You should also prepare the order for the probate judge to sign, appointing you as administrator. The order should clearly recite that you are being appointed because you were decedent's common law wife.

JUAKEISHIA
Jul 11, 2010, 02:35 PM
I have a friend who is 63 years old and common law husband was 69. He died recently and the kids that were astranged from him have come into her house and took over. Before he died he gave her his ATM card and the PIN, this account had over 20,000 dollars in it, but the kids went down to the bank without her and tried to get the money, but he had no beneficial on the money, so the bank just froze it. My friend has been with him for 23 years and have been living as husband and wife for 11 years. She says that he has stocks and bonds, but his brother and children are acting as if none of this exist, but she knows that it does. He made a will, but did not get a chance to sign it. I wanted to know what advice does she need in order to get what seems to be rightfully hers? The children were astranged, because the daughter had stolen over 10,000 dollars from the deceased some years back. He wanted to prosecute her but her name was on the account at that time, so he could not do much about it. He did remove her name from that account. Now she has moved into the house with my friend without her consent. She says that they have taken over the place. Rearranging furniture, taken carpet up, already bringing men and women in and out the house without her consent. The daughter was not welcome in the home as long as he was living. The son and daughter did not take care of him, only my friend. The did not even come down to help my friend when he became deathly ill. My friend was their with him until the end. I just want to know what can she do to fix this problem?

JudyKayTee
Jul 12, 2010, 11:05 AM
Unless your friend is in one of the very few States that recognized common law marriage she has absolutely no rights to anything he owned. He should, of course, have protected her. I preach this all the time to friends of mine who choose to live together without marriage.
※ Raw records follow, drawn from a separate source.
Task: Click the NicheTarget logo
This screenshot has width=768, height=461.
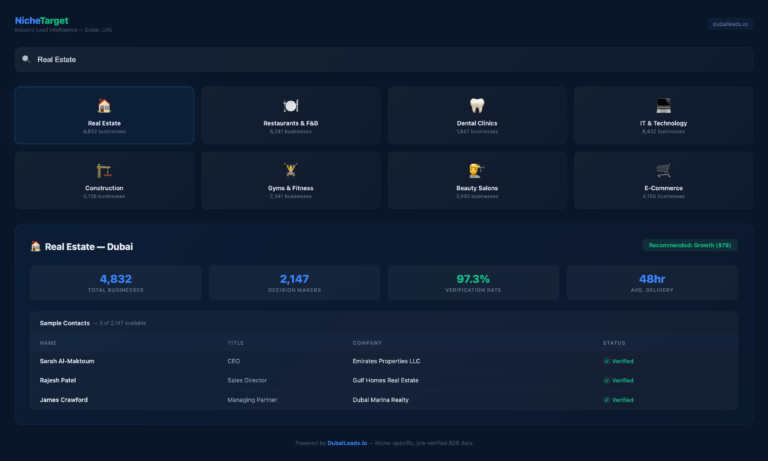Action: coord(42,20)
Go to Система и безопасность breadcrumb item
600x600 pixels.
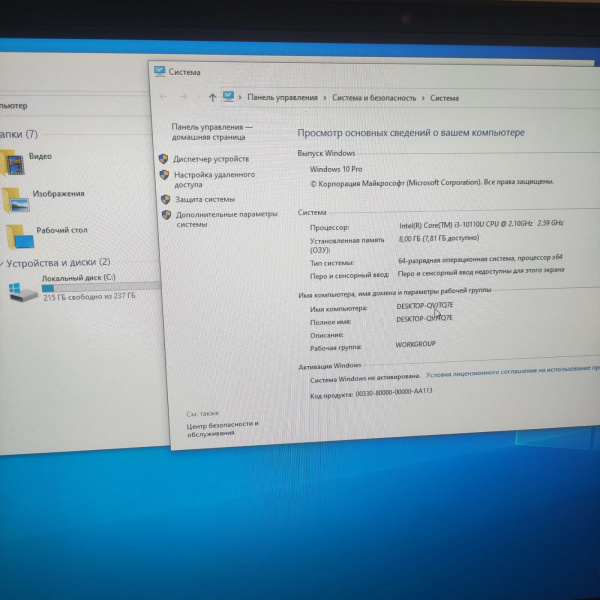click(x=374, y=98)
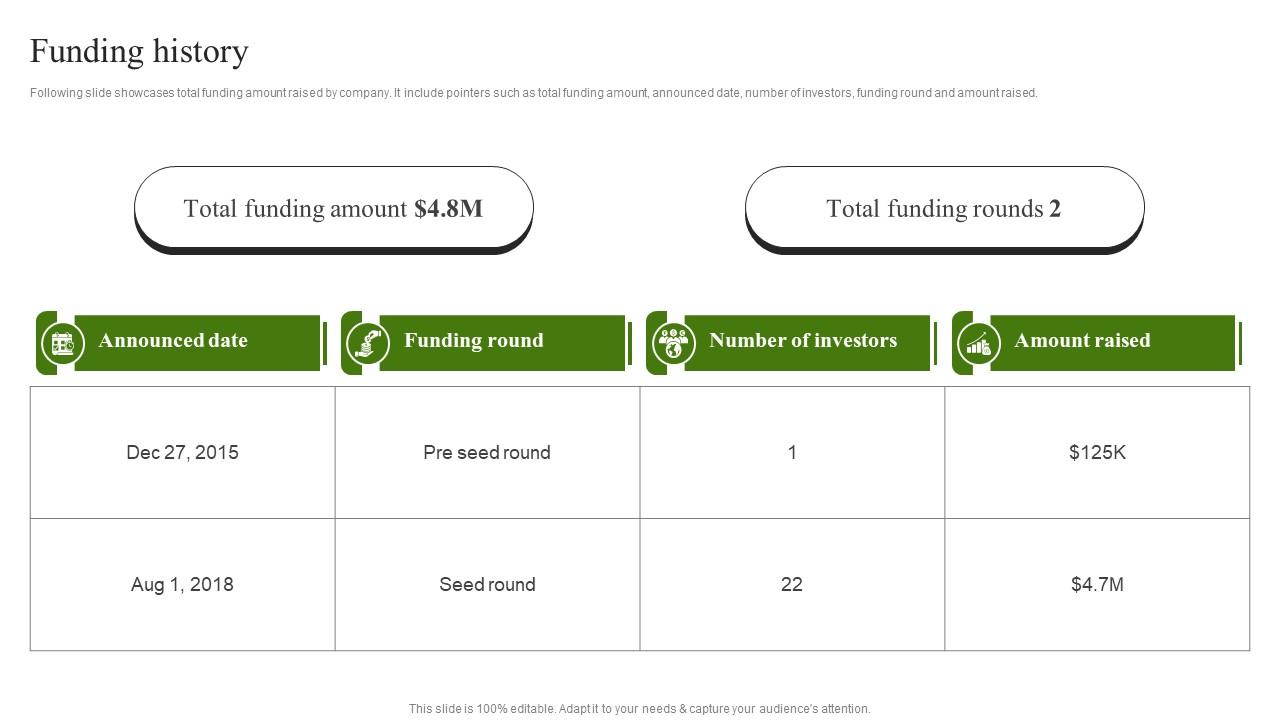Select the $4.7M amount cell
1280x720 pixels.
[x=1097, y=584]
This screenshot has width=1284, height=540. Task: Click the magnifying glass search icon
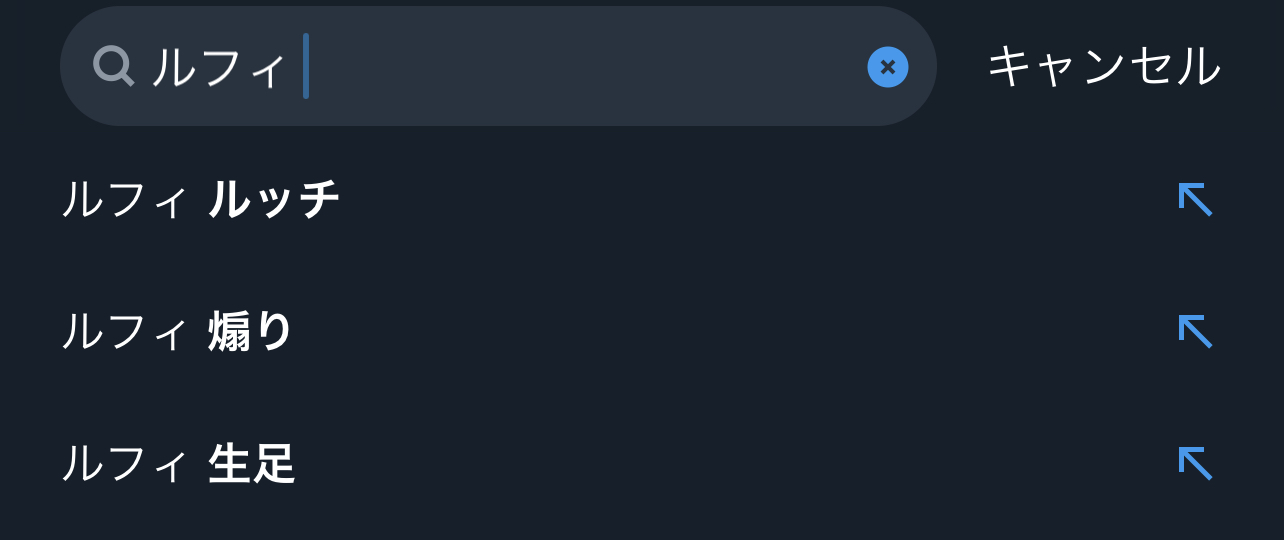pos(113,67)
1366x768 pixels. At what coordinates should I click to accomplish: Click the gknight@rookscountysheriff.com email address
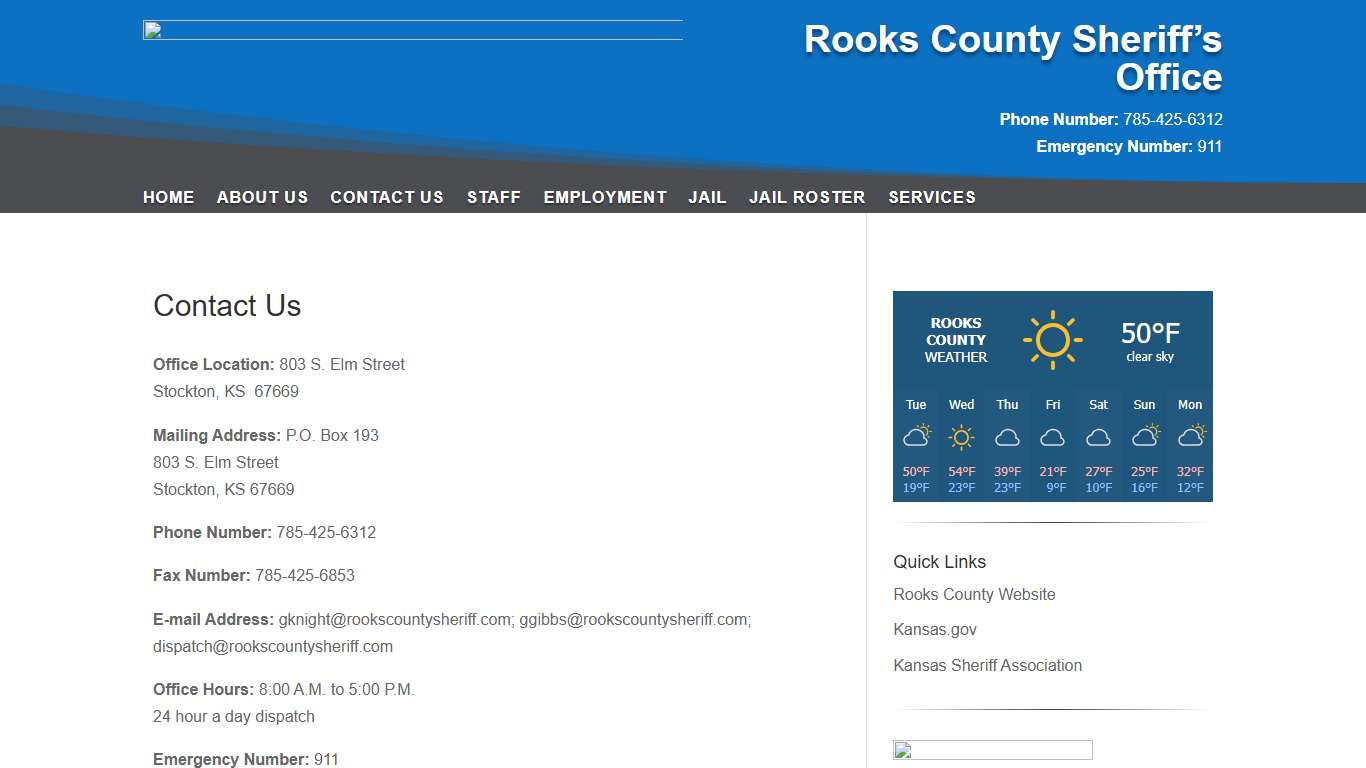tap(393, 619)
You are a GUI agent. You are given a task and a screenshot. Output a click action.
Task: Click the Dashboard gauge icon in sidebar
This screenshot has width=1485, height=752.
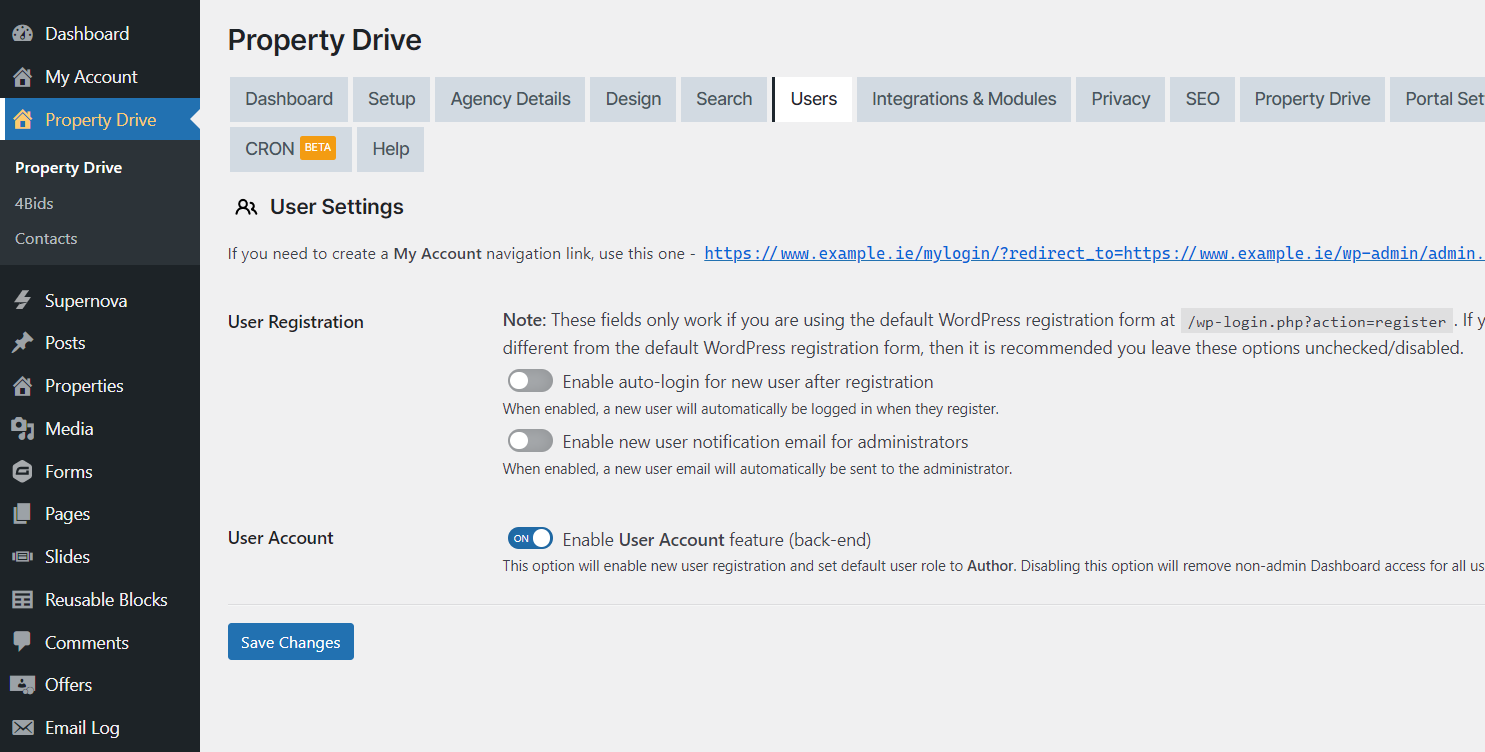pyautogui.click(x=22, y=34)
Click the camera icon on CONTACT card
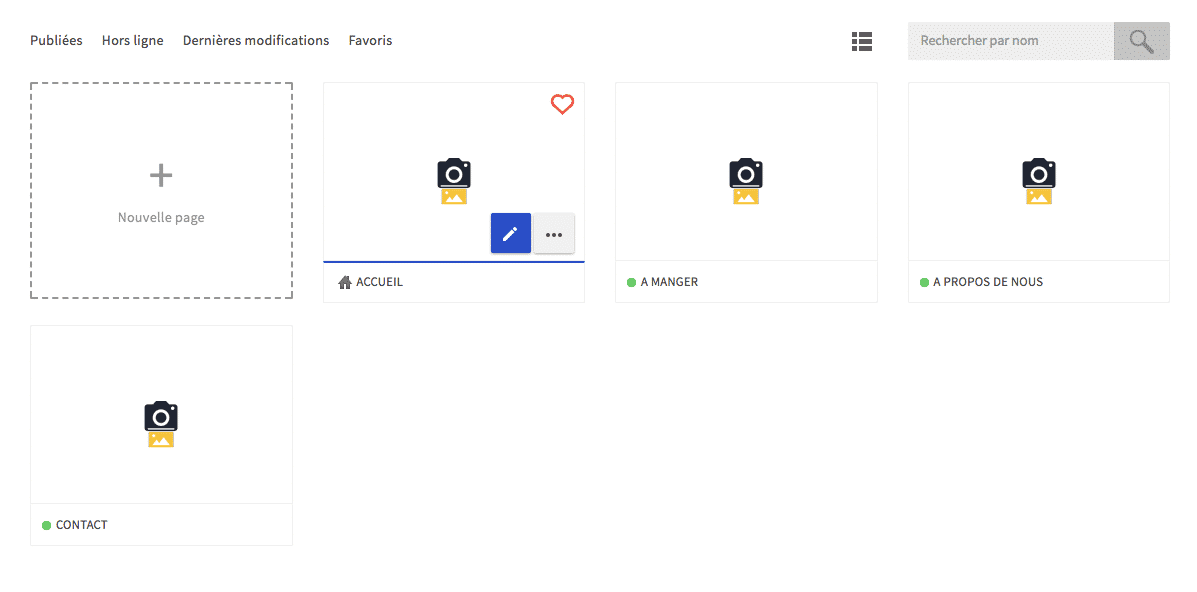This screenshot has width=1197, height=592. [161, 416]
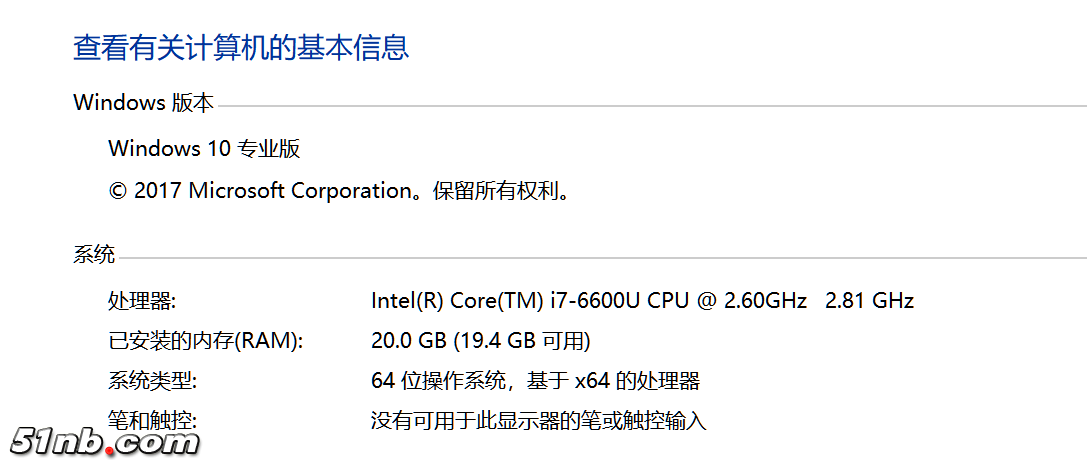Click the 51nb.com watermark logo
The image size is (1087, 465).
click(x=105, y=441)
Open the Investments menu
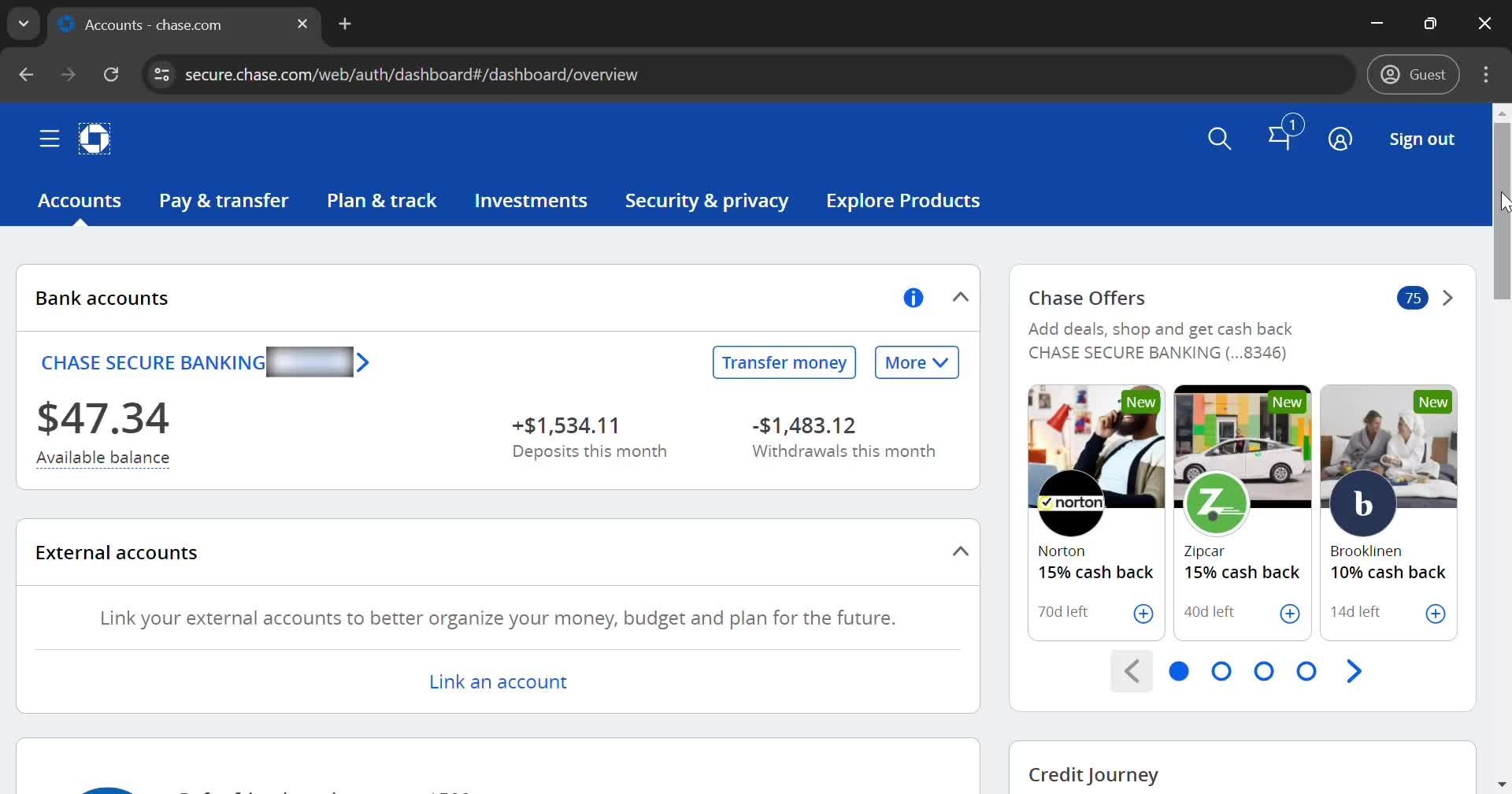 pos(530,201)
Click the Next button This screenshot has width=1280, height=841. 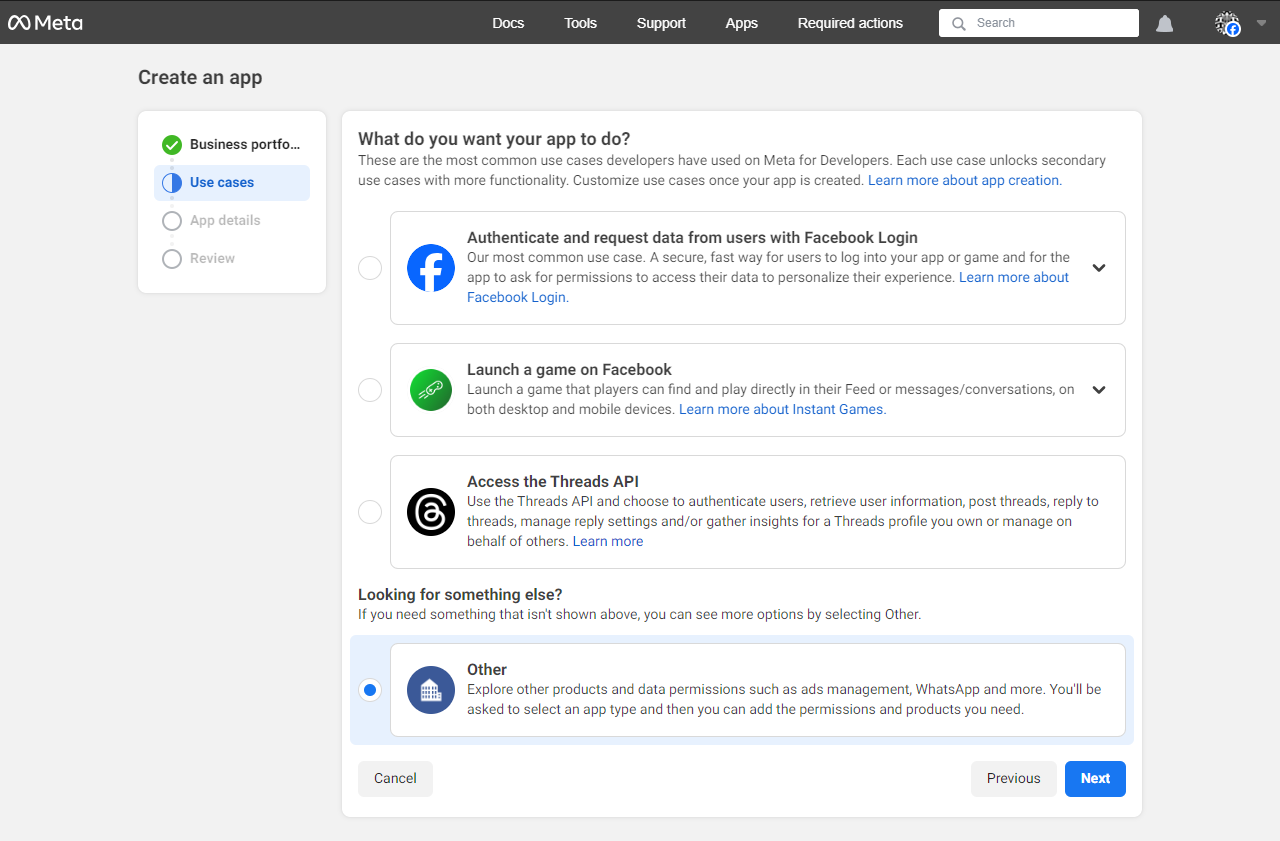(x=1095, y=779)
She certainly has a claim to things acquired jointly and to joint accounts but no claim to anything in his name alone.

Estranged or not, his kids do have the right to inherit UNLESS "he" had a Will, trust, some other agreement.

Maybe she is rightfully/morally entitled to a share but legally she is not.

sassykat60
Feb 21, 2012, 12:51 PM
I Needs answers? My Husband died Sept 19,2011. His Mother said he had no will. He was very Ill,due to lung Cancer,stage 4,we were short of 7 weeks to our 1 year anniversary.We married Nov 10,2010. He said his oldest daughter was the beneficiary,he told her if he passed before our 1 year anniversary,to split his Insurance money 3 ways! Wasn't much,60,000,his daughter had gone on a cruise during the holiday with her 3 kids and Boyfriend! Where she got the money? Should I go to the County Court House and see if I'm on his Will? He had no assets,nothing... I Married him Because I LOVED him! Believe me wasn't the money! We were together a little over 3 yrs! Do I have ANY rights?

JudyKayTee
Feb 21, 2012, 01:10 PM
Depending on the State in which you live you have a right to inherit based on certain of his assets. It's an "automatic" inheritance, not controlled by his Will. In fact, State Law trumps the Will.

Insurance goes to the DESIGNATED BENEFICIARY, outside the Will. If his daughter(s) was the beneficiary, she inherits the life insurance. You have no right to the proceeds.